Dr. Farid said he became intrigued by the problem after reading about the photo-labeling proposals in Europe. Categorizing photos as either altered or not altered seemed too blunt an approach, he said.
Dr. Farid and Eric Kee, a Ph.D. student in computer science at Dartmouth, are proposing a software tool for measuring how much fashion and beauty photos have been altered, a 1-to-5 scale that distinguishes the infinitesimal from the fantastic. Their research is being published this week in a scholarly journal, The Proceedings of the National Academy of Sciences.
Their work is intended as a technological step to address concerns about the prevalence of highly idealized and digitally edited images in advertising and fashion magazines. Such images, research suggests, contribute to eating disorders and anxiety about body types, especially among young women.
The Dartmouth research, said Seth Matlins, a former talent agent and marketing executive, could be “hugely important” as a tool for objectively measuring the degree to which photos have been altered. He and his wife, Eva Matlins, the founders of a women’s online magazine, Off Our Chests, are trying to gain support for legislation in America.

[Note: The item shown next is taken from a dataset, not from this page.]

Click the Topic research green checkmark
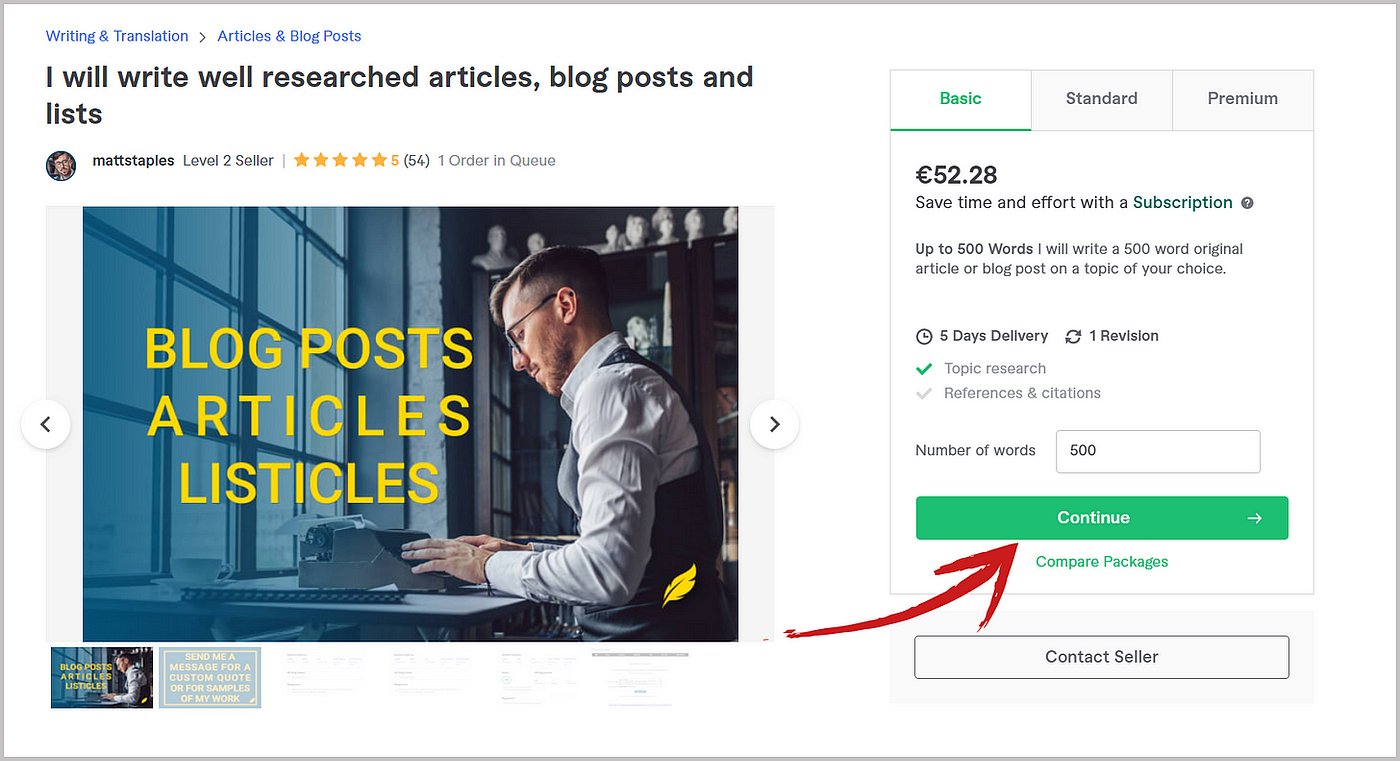 pos(924,369)
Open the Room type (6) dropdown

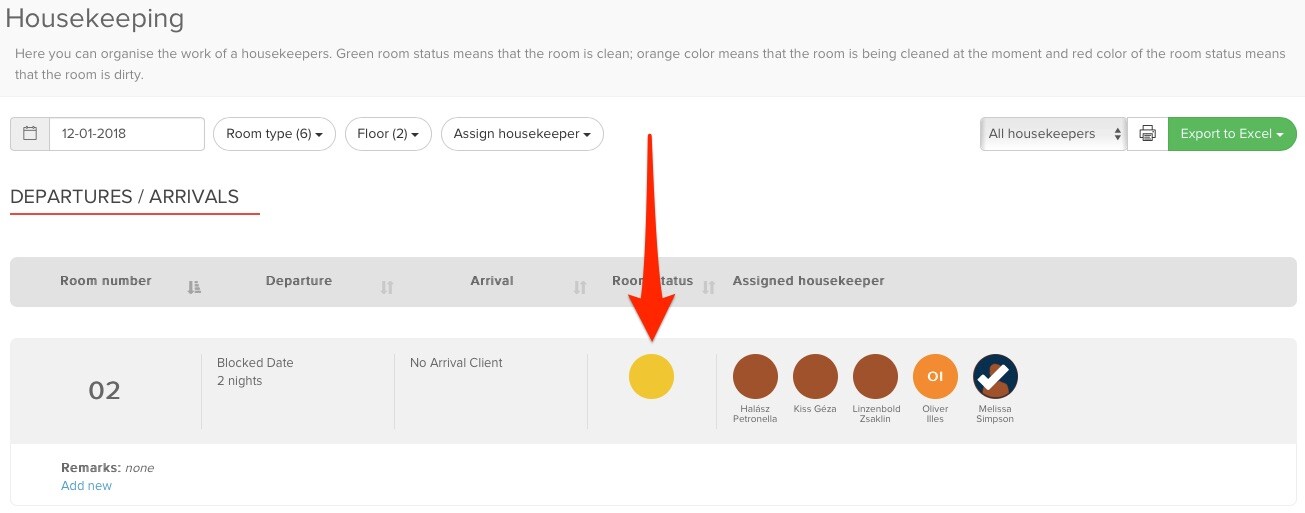click(x=274, y=134)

Their proposal, the Self-Esteem Act, would require photos that have been “meaningfully changed” to be labeled.
“We’re just after truth in advertising and transparency,” Mr. Matlins said. “We’re not trying to demonize Photoshop or prevent creative people from using it. But if a person’s image is drastically altered, there should be a reminder that what you’re seeing is about as true as what you saw in ‘Avatar,’ ” the science-fiction movie with computer-generated actors and visual effects.
The algorithm developed by Dr. Farid and Mr. Kee statistically measures how much the image of a person’s face and body has been altered. Many of the before-and-after photos for their research were plucked from the Web sites of professional photo retouchers, promoting their skills.
The algorithm is meant to mimic human perceptions. To do that, hundreds of people were recruited online to compare sets of before-and-after images and to determine the 1-to-5 scale, from minimally altered to starkly changed. The human rankings were used to train the software.
His tool, Dr. Farid said, would ideally be a vehicle for self-regulation. Information and disclosure, he said, should create incentives that reduce retouching. “Models, for example, might well say, ‘I don’t want to be a 5. I want to be a 1,’ ” he said.
Yet even without the prod of a new software tool, there is a trend toward Photoshop restraint, said Lesley Jane Seymour, editor in chief of More, a magazine for women over 40.
Women’s magazine surveys, said Ms. Seymour, a former editor of Marie Claire and Redbook, show that their readers want celebrities to “look great but real.”
“What’s terrific is that we’re having this discussion,” she said. But readers, she added, have become increasingly sophisticated in understanding that photo retouching is widespread, and the overzealous digital transformations become notorious, with the before-and-after images posted online and ridiculed.
“Readers aren’t fooled if you really sculpt the images,” Ms. Seymour said. “If you’re a good editor, you don’t go too far these days. If you give someone a face-lift,” she said, adding, “you’re a fool.”